Cyberpunk 2077 / Credit: CD Projekt RED
Cyberpunk 2077 / Credit: CD Projekt RED

If the rumoured third Watch Dogs ends up being set in the UK – the UK of right now – there’s no way that the political turbulence of the past few years can’t be a factor in its plot, even if it’s only a sideshow attraction to something else, something that devs can stick a flag in and declare: see, not political. Now, I know Ubisoft is the very same company that continues to bite its tongue in front of journalists pointing out the politics in their games; but should they lean into them, for Beyond Good & Evil 2 and the next Watch Dogs (and a new Splinter Cell, possibly), I see that as a big win for the publisher. Yes: this side of our game is present and correct, for those who want it. Those who don’t? It doesn’t matter – you can still batter people, fly spaceships, hack shit, delete as apt.

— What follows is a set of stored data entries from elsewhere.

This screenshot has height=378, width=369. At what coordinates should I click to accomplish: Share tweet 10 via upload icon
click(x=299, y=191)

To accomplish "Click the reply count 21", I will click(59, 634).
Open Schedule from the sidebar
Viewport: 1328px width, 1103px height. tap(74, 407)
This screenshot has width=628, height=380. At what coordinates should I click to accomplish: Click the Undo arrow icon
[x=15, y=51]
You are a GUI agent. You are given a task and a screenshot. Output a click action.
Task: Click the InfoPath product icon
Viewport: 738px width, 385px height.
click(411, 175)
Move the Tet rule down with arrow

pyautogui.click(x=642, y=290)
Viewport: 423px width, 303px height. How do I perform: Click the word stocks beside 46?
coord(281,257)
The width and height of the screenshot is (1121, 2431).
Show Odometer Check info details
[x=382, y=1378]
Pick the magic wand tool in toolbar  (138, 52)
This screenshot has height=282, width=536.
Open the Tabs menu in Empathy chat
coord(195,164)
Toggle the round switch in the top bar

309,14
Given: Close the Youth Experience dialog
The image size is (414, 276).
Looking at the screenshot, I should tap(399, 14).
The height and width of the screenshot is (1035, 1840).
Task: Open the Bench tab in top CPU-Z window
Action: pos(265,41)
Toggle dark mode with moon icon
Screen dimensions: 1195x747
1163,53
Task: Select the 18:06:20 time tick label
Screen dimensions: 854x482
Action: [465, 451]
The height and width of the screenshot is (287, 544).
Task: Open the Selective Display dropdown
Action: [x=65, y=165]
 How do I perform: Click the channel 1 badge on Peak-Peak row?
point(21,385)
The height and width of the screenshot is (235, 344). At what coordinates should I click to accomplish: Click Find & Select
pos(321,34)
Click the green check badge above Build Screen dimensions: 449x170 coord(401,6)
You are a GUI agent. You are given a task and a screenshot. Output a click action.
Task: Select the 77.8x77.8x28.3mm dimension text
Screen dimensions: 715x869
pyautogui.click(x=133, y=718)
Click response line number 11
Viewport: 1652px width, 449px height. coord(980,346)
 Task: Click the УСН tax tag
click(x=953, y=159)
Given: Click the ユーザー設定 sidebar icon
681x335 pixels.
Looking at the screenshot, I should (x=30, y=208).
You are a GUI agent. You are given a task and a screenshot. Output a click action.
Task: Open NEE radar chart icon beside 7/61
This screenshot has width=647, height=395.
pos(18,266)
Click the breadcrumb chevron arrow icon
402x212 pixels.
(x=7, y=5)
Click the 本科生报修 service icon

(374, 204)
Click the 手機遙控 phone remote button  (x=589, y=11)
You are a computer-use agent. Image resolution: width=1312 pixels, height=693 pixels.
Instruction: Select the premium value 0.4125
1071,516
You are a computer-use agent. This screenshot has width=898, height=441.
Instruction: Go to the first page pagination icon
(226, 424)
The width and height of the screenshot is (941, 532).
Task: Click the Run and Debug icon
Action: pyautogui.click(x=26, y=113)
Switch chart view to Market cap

For flipping years now, people who’ve always liked video games, and stuck up for them as much more than toys, than playthings for escaping the extremes of the real world, have been waiting for naysayers and deniers to wake up to the fact that they matter. Like movies, like novels, like any form of art or media or expression, they can be disposable; purposefully, or optionally. But they can also tell stories that connect with the heart and the mind, and influence behaviour, and change directions. They can open debate where it wouldn’t otherwise exist – if the audience wants it. And for the health of the whole medium, its makers and players, it’s vital that the biggest games don’t only incorporate politics, but own them throughout the promotional cycle, and beyond.